Example stream chunk:
data: {"id":"chatcmpl-...","object":"chat.completion.chunk","created":...,"model":"gpt-4.1","choices":[{"index":0,"delta":{"content":"Once upon a time,"},"finish_reason":null}]}
data: {"id":"chatcmpl-...","object":"chat.completion.chunk","created":...,"model":"grok-3-mini","choices":[{"index":0,"delta":{"content":" a unicorn"},"finish_reason":null}]}
data: [DONE]
Available Models
Use the /v1/models
endpoint to list available models and their capabilities.

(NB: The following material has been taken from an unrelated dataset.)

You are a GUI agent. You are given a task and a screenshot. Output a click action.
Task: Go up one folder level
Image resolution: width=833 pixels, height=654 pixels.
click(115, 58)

Model ID | Description | Capabilities |
---|---|---|
grok-3-mini |
Advanced conversational LLM with function calling and tool support. | chat_completions, function_calling |
… | (Other models may be available depending on configuration.) | … |
- Only models with
chat_completions
capability can be used here. - Some models may support
image_input
and/orfunction_calling
.
Example Requests
Basic Chat Completion
curl "https://api.llm.vin/v1/chat/completions" \
-H "Content-Type: application/json" \
-d '{
"model": "grok-3-mini",
"messages": [
{
"role": "user",
"content": "Write a one-sentence bedtime story about a unicorn."
}
]
}'
Streaming Chat Completion
curl "https://api.llm.vin/v1/chat/completions" \
-H "Content-Type: application/json" \
-d '{
"model": "grok-3-mini",
"messages": [
{
"role": "user",
"content": "Tell me a joke."
}
],
"stream": true
}'
Chat with Function Calling
curl "https://api.llm.vin/v1/chat/completions" \
-H "Content-Type: application/json" \
-d '{
"model": "grok-3-mini",
"messages": [
{
"role": "user",
"content": "What is the weather in Paris?"
}
],
"tools": [
{
"type": "function",
"function": {
"name": "get_weather",
"description": "Get the current weather for a city.",
"parameters": {
"type": "object",
"properties": {
"city": { "type": "string" }
},
"required": ["city"]
}
}
}
]
}'
Multimodal (Text + Image) Chat
curl "https://api.llm.vin/v1/chat/completions" \
-H "Content-Type: application/json" \
-d '{
"model": "grok-3-mini",
"messages": [
{
"role": "user",
"content": [
{ "type": "text", "text": "What is in this image?" },
{ "type": "image_url", "image_url": { "url": "data:image/png;base64,..." } }
]
}
]
}'
Error Handling
The API returns standard HTTP status codes:
Status Code | Description |
---|---|
200 | Success |
400 | Bad request (missing or invalid parameters) |
401 | Unauthorized (invalid or missing API key) |
403 | Forbidden (insufficient permissions for model) |
404 | Not found (invalid model) |
429 | Too many requests (rate limit exceeded) |
500 | Server error |
Error responses include a JSON object:
{
"error": {
"message": "Model 'grok-3-mini' not found",
"type": "invalid_request_error",
"code": "model_not_found"
}
}
Rate Limits
- Chat completions: 500 requests per day and 10 requests per minute per IP.
- Other endpoints: 50,000 requests per day per IP.
- Limits may be higher for authenticated users.
Notes
- Use
/v1/models
to discover available models and their capabilities. - Function calling and tool use are only supported by models with those capabilities enabled.
- Streaming responses are available by setting
stream: true
. - Multimodal (image) input is only supported by models with
image_input
capability. - If you provide an API key, you may have access to more models or higher rate limits.
- All requests and errors are logged for security and debugging.